Stored records
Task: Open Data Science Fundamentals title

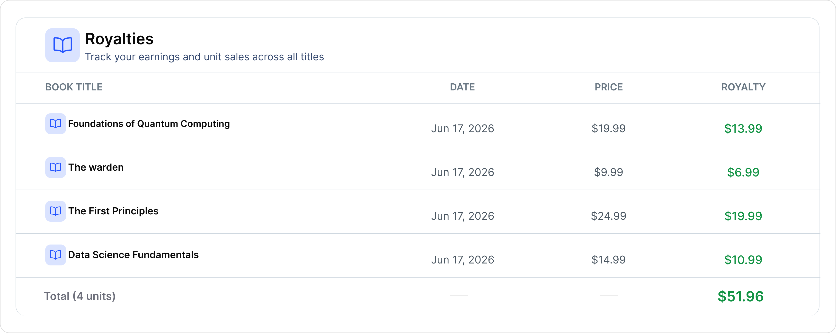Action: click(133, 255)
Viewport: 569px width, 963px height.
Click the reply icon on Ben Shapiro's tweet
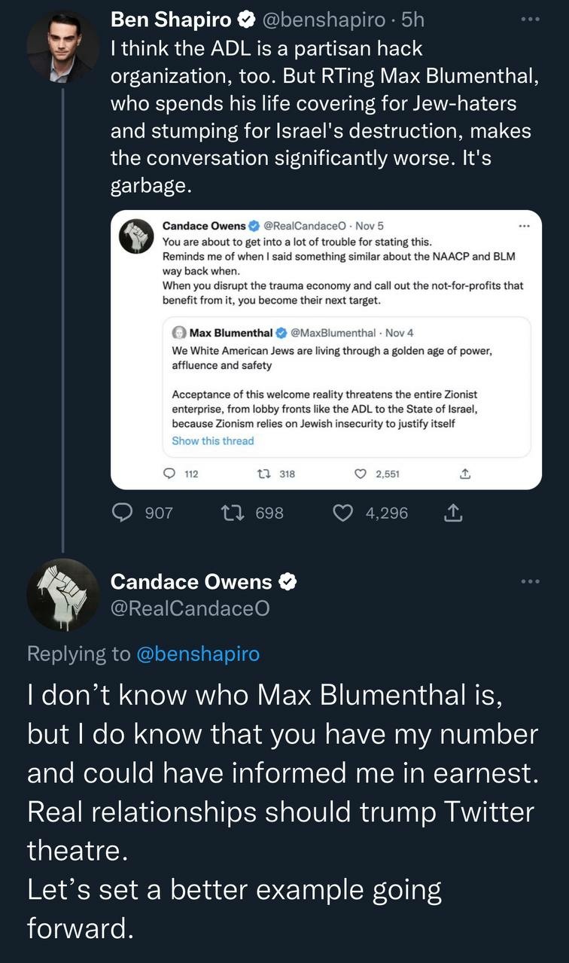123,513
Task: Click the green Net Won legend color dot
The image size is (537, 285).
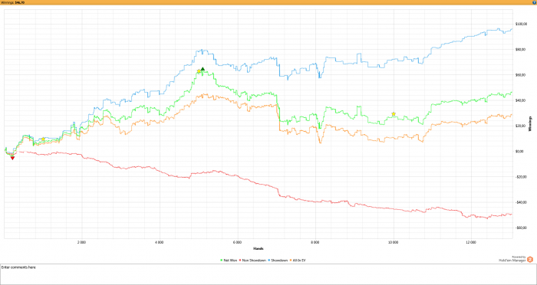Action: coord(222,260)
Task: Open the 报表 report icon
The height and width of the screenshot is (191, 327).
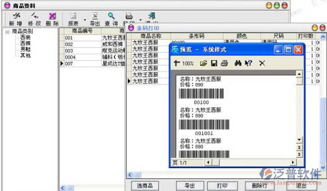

> **Work required**
Reproduce every entry above exactly, and omit the pictures.

> **Task result**
Task: Open Data Science Fundamentals title

Action: click(133, 255)
Viewport: 569px width, 963px height.
Click the reply icon on Ben Shapiro's tweet
123,513
Task: Click the green Net Won legend color dot
The image size is (537, 285).
Action: coord(222,260)
Task: Open the 报表 report icon
The height and width of the screenshot is (191, 327).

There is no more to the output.